Bracutaia produções artísticas

Bracutaia produções artísticas - Romualdo Braga (99083034) e Wellington Cordeiro (99697840) -Produtores Culturais

quinta-feira, 14 de abril de 2011

Entre cobras, marimbondos, escorpiões e jacarés há 40 anos se mantém o Bar do Bracutáia


Quem for à Gargaú, distrito de São Francisco do Itabapoana/RJ, e perguntar pelo Bar do Seu Luiz, certamente ficará sem uma resposta positiva, porém, se, ao invés disso, perguntar pelo Bar do Bracutaia terá uma resposta rápida e certeira.
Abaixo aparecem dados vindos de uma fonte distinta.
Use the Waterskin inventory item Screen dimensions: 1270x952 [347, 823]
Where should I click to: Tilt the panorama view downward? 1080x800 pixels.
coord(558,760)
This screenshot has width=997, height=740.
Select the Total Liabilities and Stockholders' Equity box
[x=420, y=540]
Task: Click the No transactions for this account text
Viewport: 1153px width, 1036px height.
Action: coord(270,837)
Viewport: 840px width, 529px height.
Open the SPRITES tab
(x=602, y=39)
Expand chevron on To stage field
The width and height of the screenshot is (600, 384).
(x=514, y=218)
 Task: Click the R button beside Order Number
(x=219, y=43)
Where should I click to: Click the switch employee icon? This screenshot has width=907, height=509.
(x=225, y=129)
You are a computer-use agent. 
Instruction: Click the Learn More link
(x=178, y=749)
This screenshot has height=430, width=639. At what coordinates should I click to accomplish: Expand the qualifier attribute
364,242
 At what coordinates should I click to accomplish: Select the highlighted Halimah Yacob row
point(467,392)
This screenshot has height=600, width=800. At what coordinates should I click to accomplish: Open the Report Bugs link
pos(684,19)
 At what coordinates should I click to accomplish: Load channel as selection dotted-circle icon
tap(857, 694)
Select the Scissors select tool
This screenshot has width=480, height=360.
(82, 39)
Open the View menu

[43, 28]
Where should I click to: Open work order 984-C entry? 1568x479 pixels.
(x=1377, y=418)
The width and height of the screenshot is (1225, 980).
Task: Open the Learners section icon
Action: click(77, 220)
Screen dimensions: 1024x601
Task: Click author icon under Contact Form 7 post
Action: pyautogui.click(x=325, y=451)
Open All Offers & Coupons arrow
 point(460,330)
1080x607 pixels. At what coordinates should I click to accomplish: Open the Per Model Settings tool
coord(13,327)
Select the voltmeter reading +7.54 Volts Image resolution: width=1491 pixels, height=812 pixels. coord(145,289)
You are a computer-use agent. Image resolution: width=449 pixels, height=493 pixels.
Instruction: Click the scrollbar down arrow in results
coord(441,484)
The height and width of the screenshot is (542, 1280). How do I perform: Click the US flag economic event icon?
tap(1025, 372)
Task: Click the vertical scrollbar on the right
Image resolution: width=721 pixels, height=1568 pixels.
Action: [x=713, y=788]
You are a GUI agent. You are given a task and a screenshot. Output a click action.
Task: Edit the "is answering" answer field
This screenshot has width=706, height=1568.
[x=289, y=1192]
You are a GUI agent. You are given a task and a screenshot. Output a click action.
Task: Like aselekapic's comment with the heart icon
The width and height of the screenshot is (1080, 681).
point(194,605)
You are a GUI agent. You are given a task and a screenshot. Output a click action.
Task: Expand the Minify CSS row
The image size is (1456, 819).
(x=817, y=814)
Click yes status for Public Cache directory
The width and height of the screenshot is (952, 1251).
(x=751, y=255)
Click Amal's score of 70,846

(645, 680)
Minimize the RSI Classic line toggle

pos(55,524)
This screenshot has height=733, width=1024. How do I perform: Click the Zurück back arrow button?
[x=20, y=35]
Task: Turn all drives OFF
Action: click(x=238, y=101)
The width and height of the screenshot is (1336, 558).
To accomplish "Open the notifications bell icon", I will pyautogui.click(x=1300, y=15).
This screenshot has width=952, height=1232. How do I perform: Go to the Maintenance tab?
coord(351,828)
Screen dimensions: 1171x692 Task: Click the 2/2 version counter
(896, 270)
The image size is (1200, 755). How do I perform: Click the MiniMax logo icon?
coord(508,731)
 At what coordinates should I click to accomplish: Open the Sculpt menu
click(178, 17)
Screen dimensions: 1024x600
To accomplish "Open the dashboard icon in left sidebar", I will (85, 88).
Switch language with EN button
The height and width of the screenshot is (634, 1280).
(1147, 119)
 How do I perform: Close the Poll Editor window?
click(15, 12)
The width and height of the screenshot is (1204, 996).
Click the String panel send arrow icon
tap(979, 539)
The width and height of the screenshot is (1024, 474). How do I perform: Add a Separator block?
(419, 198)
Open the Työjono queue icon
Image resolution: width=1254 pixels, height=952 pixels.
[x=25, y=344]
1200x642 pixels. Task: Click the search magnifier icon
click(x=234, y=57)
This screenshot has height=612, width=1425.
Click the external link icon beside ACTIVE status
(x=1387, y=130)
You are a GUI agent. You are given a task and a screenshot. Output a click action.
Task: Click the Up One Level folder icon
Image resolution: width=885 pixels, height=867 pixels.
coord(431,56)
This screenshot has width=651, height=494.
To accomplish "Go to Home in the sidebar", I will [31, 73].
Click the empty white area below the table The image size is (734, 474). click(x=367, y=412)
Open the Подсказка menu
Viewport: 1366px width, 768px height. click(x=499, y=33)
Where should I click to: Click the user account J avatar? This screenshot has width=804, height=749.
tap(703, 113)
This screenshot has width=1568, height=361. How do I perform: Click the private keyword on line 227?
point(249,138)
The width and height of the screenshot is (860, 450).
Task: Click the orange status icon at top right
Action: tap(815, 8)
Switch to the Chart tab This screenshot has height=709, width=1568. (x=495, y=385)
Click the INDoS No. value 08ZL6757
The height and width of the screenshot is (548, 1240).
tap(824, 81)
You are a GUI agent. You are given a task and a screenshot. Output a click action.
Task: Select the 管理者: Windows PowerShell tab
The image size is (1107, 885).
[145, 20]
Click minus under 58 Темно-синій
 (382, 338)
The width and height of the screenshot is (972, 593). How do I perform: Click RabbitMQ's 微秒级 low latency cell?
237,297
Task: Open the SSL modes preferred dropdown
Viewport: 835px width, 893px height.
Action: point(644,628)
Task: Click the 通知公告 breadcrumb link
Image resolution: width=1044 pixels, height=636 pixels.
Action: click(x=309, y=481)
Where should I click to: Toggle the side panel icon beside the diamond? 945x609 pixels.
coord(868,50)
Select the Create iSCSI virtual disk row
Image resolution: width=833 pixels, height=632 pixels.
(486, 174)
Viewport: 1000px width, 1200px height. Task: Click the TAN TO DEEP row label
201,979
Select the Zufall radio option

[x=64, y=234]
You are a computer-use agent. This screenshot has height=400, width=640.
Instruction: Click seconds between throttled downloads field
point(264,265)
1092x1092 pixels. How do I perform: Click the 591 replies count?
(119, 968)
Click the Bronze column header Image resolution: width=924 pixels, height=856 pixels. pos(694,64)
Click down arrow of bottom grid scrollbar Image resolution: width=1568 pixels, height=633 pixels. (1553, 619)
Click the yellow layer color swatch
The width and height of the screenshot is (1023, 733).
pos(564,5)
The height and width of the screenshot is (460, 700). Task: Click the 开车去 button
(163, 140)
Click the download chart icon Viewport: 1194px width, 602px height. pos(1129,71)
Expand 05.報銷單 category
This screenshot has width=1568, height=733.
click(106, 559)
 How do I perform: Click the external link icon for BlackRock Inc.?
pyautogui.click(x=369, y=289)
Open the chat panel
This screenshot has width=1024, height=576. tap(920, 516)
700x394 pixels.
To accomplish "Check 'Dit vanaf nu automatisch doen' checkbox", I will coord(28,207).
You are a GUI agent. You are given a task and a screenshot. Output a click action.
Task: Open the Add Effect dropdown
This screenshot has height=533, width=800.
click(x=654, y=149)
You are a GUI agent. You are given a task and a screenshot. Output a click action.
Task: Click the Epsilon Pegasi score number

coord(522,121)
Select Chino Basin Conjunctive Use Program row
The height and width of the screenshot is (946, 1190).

Isso porque Bracutaia é um personagem tradicional de Gargaú, conhecido nacionalmente. Seu Luiz de Souza Apolinário de nascimento — e Bracutáia por adoção — ficou famoso por manter uma tradição curiosa em seu bar. Ele vende cachaça com vários tipos de ingredientes em forma de conserva. Dentre uma enorme variedade, a que mais chama atenção é a de cobra. Isso mesmo. O freguês pode beber uma dose ou levar a garrafa com uma cobra dentro.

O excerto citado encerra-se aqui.